BEGIN

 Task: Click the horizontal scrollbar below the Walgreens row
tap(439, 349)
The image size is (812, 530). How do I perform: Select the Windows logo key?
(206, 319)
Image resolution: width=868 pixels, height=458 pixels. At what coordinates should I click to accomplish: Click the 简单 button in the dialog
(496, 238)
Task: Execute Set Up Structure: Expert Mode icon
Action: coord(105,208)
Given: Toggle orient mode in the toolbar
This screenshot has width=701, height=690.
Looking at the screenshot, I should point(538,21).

END
BEGIN

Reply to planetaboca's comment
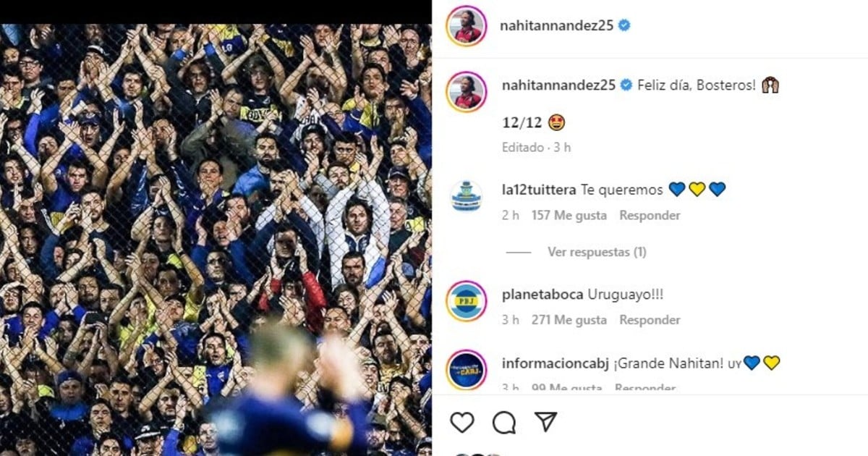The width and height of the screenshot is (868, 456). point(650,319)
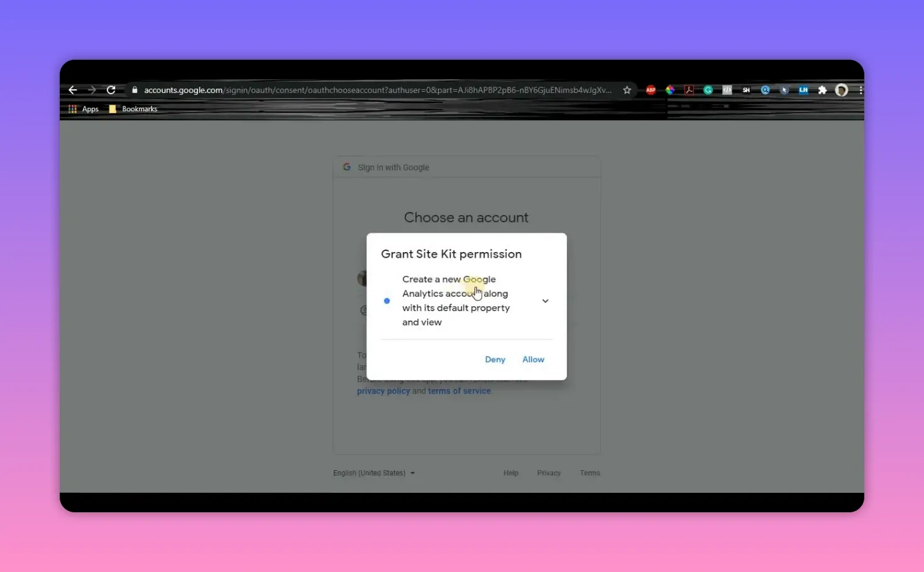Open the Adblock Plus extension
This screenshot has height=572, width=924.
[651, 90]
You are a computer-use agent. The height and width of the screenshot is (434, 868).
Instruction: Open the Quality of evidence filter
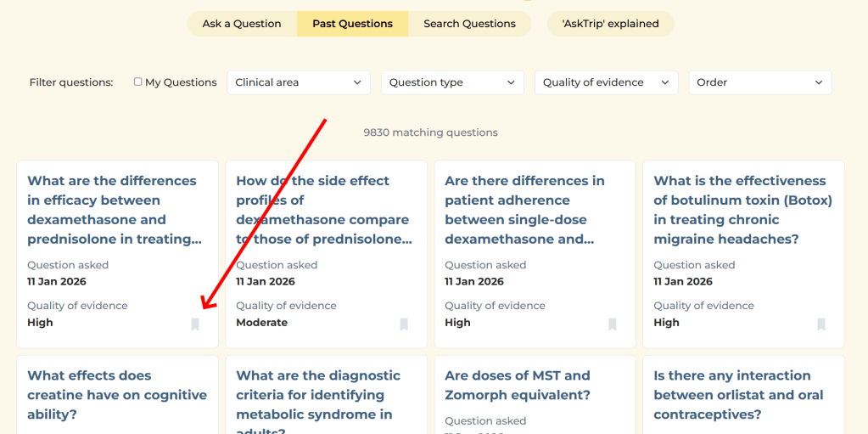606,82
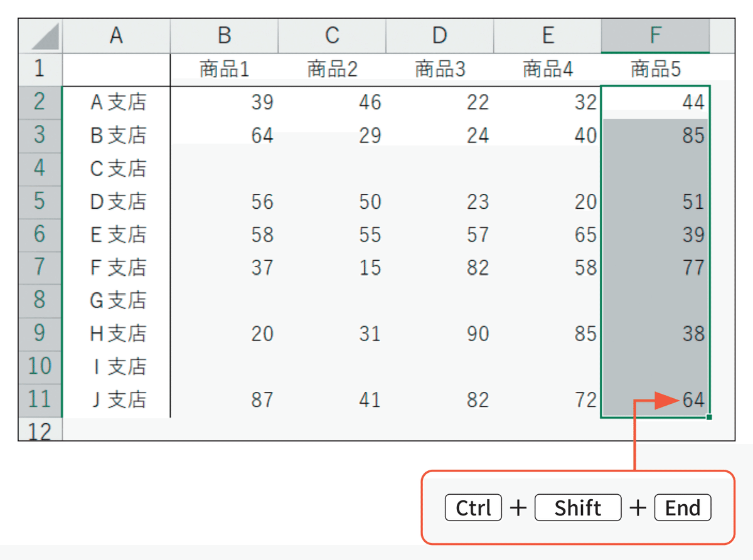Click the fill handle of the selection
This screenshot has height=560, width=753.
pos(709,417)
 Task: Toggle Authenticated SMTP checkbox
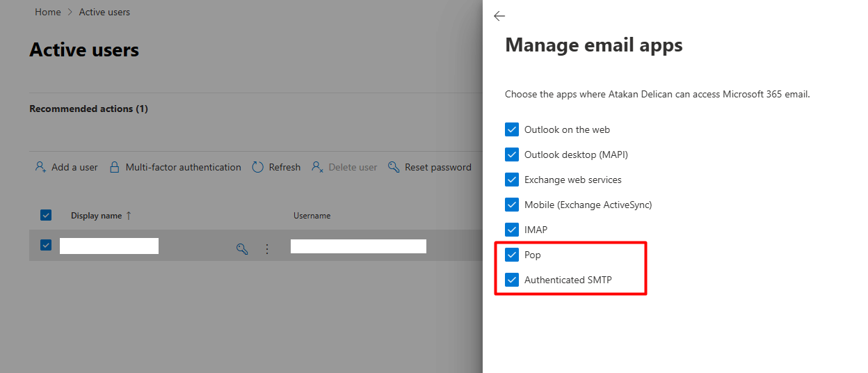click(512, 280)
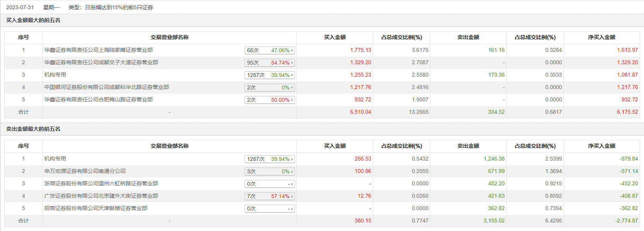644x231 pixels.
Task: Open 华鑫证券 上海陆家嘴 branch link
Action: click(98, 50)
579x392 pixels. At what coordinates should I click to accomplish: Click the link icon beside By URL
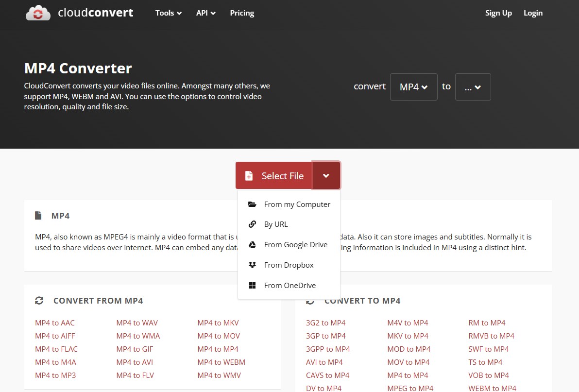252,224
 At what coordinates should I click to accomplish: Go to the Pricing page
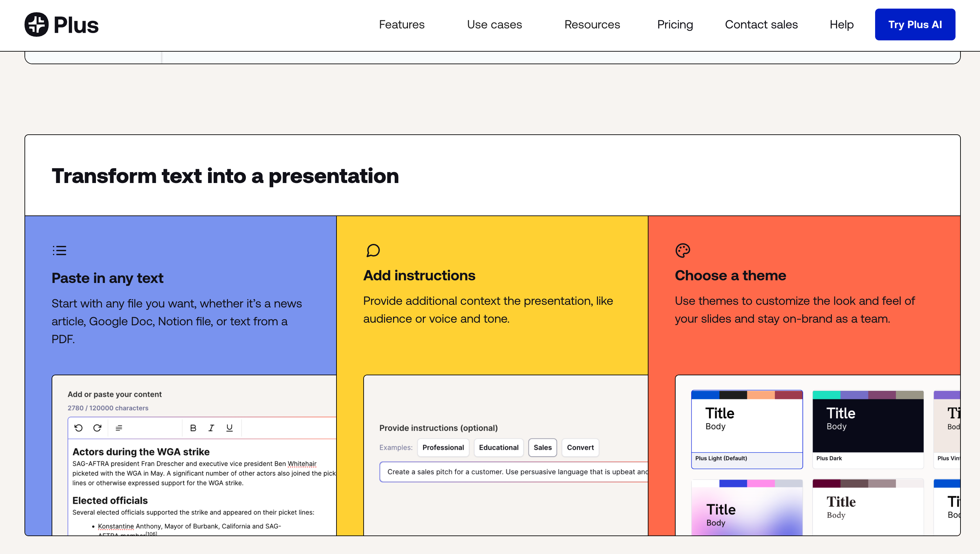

END

**REQUIREMENT**
Reproduce exactly the lines of the data above that run from the line with "Task: Toggle Authenticated SMTP checkbox" down to the line with "At what coordinates should I click to accomplish: Go", both ends included. Pictures do not belong in the copy.

**SOLUTION TO THIS EXERCISE**
 Task: Toggle Authenticated SMTP checkbox
click(512, 280)
644x231 pixels.
Task: Open 华鑫证券 上海陆家嘴 branch link
Action: click(98, 50)
579x392 pixels. At what coordinates should I click to accomplish: Click the link icon beside By URL
252,224
 At what coordinates should I click to accomplish: Go to the Pricing page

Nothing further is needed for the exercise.